> YOUR GOAL
For the records below, please print exactly and only the lines from the one with "Viewport: 1456px width, 819px height." down to the one with "Given: Open the CSV type dropdown", both ends included, omitting the pictures.

(Dataset records)

::::::

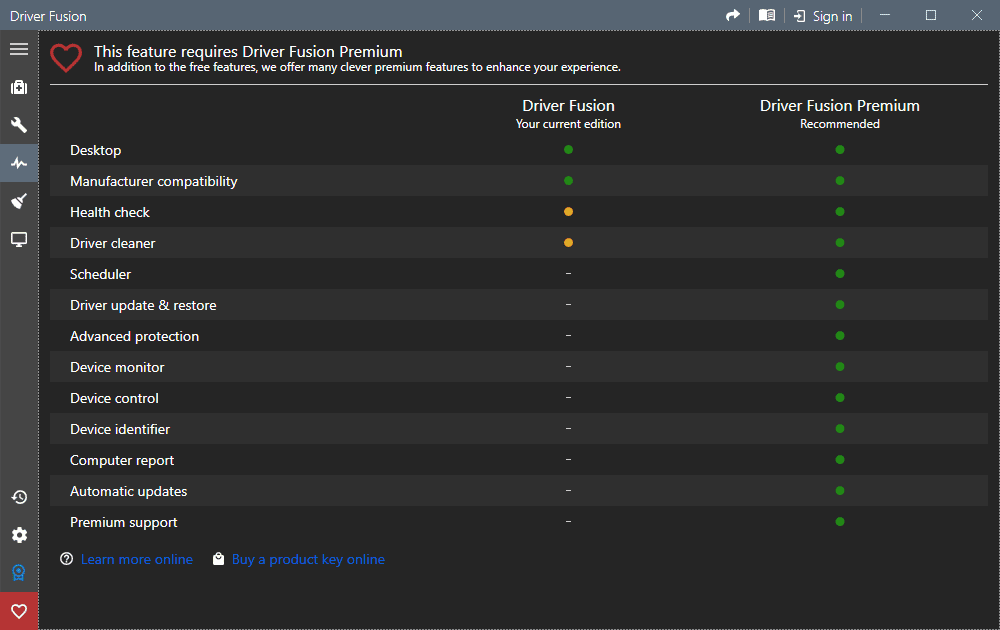The image size is (1000, 630).
Task: Select the Scheduler feature row
Action: (101, 274)
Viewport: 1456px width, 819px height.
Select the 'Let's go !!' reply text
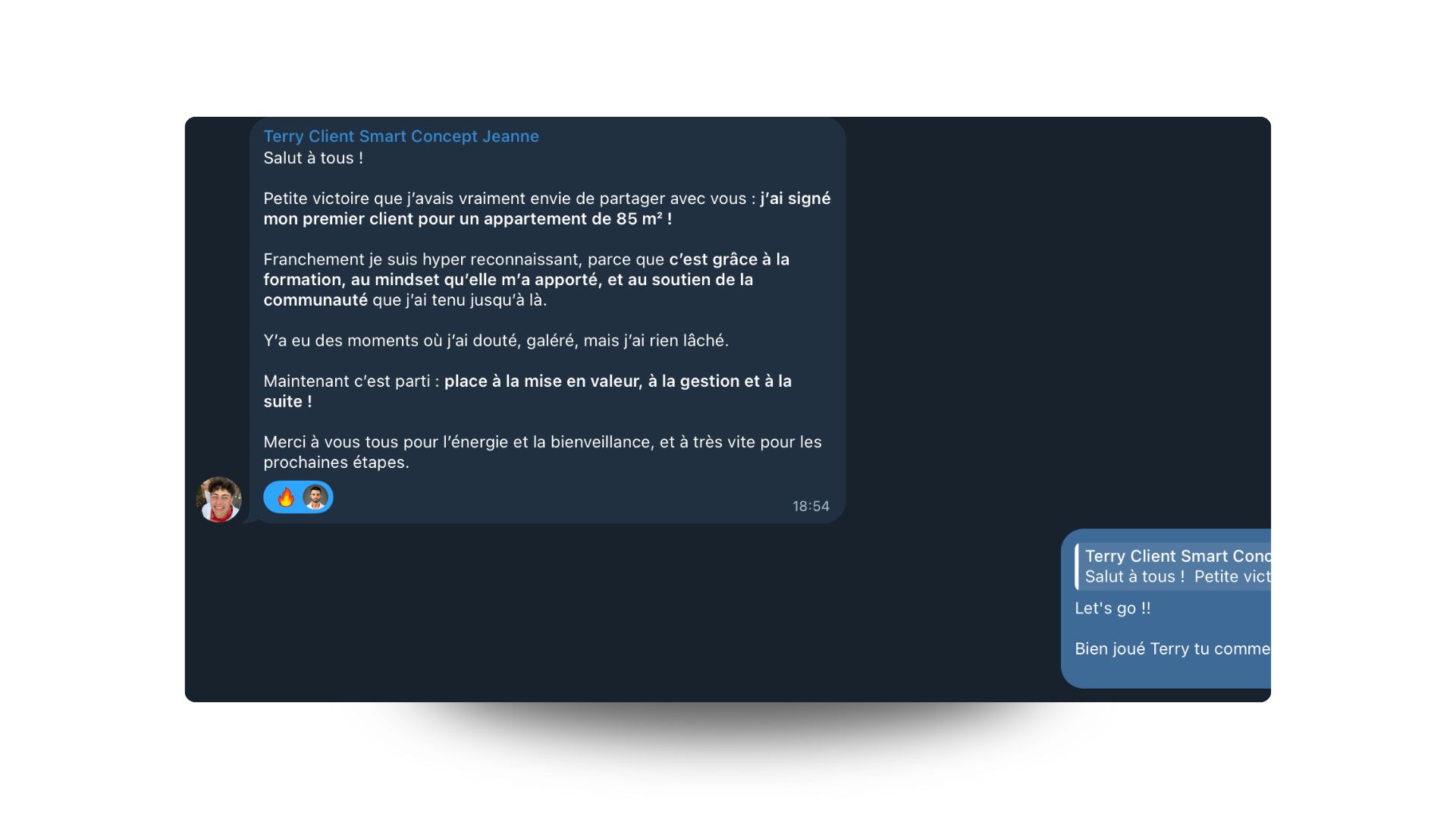pyautogui.click(x=1112, y=608)
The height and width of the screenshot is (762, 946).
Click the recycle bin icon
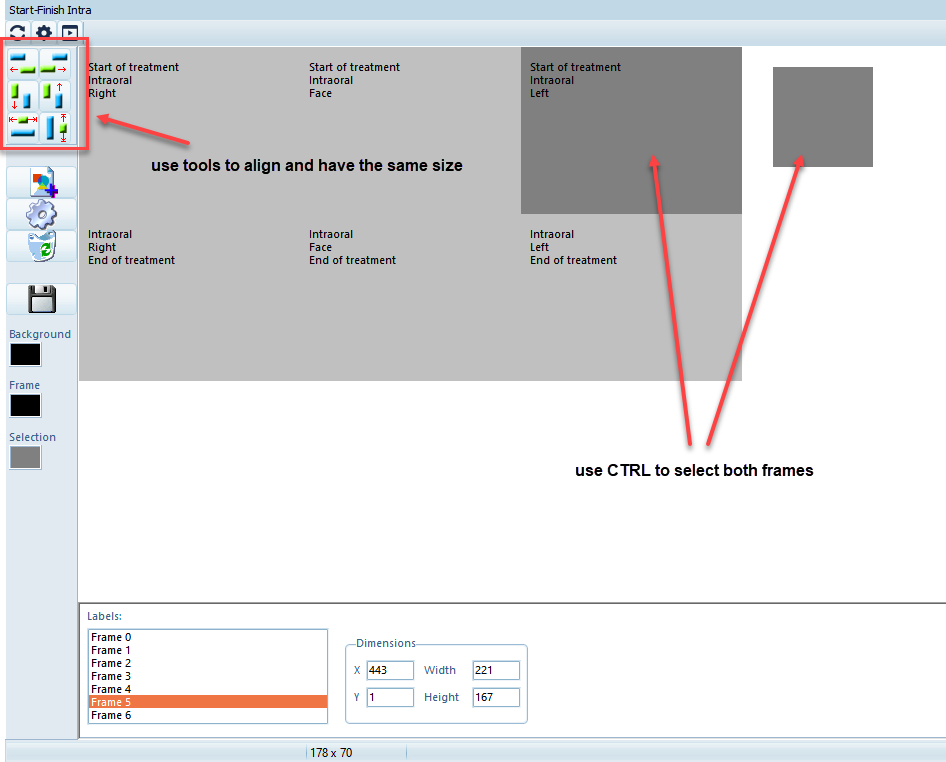[41, 246]
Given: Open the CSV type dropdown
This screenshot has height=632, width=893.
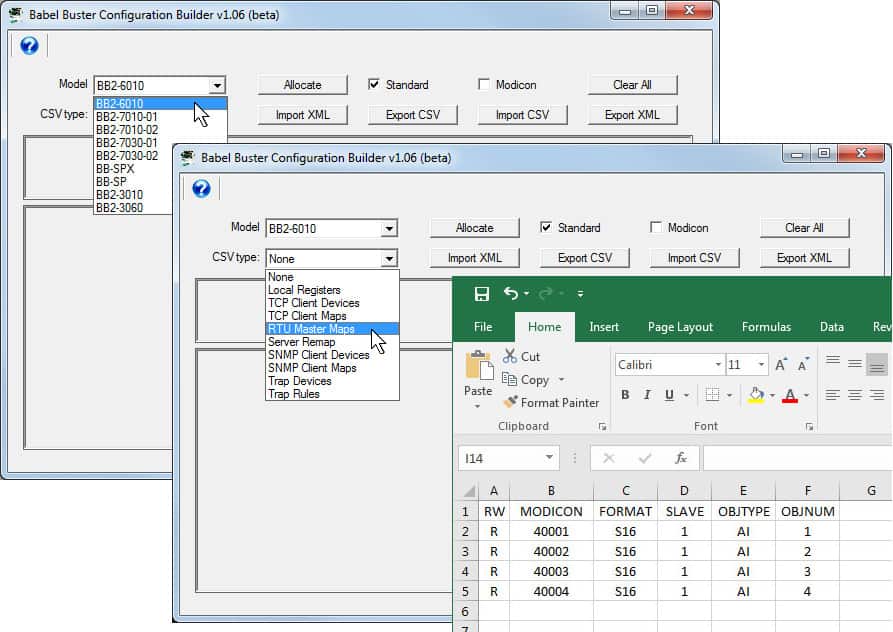Looking at the screenshot, I should [391, 258].
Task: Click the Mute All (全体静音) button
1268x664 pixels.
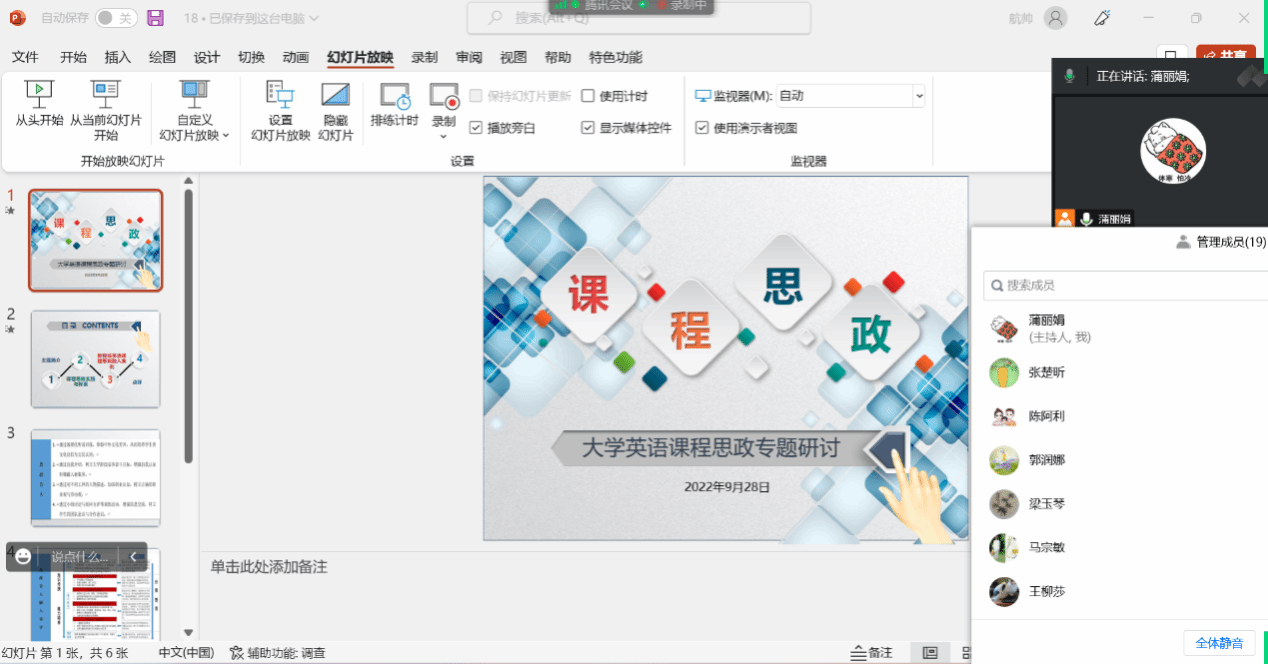Action: tap(1218, 643)
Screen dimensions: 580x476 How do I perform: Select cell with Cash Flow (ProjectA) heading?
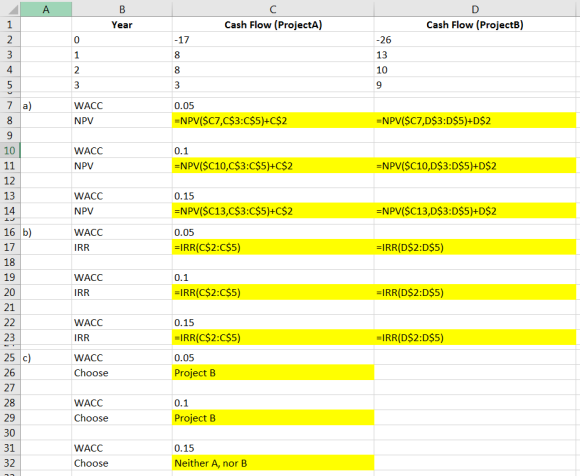click(273, 25)
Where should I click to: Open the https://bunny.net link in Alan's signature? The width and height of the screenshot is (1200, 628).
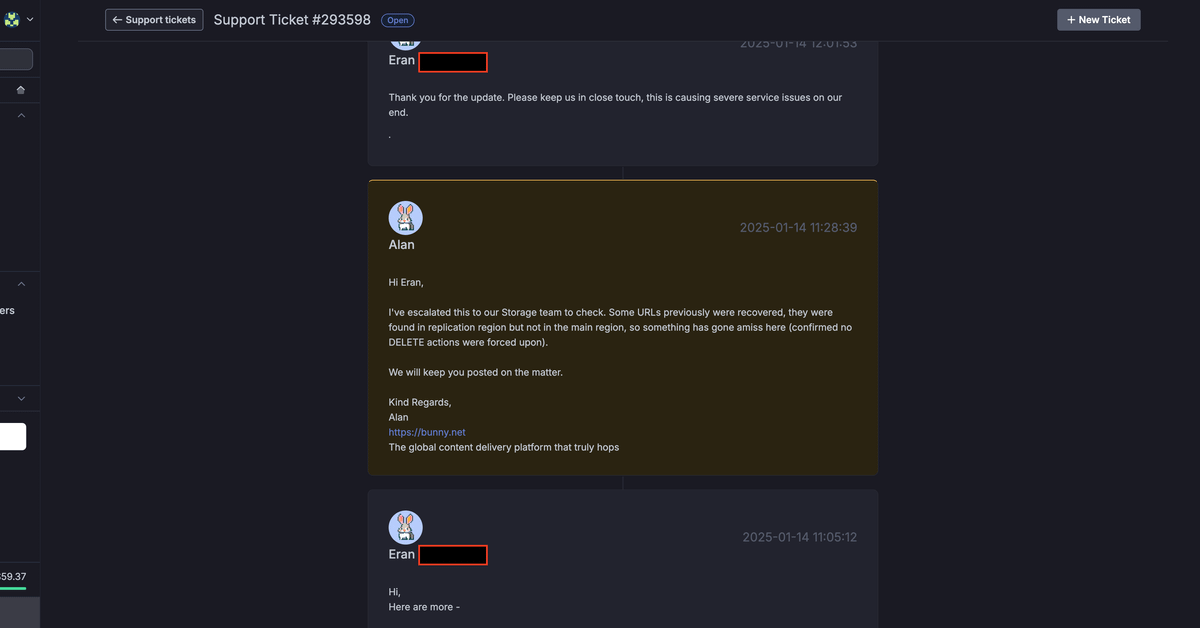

::::::

> ANSWER SECTION
Viewport: 1456px width, 819px height.
Select the 'Let's go !!' reply text
pyautogui.click(x=1112, y=608)
The height and width of the screenshot is (762, 946).
Click the recycle bin icon
[41, 246]
Given: Open the CSV type dropdown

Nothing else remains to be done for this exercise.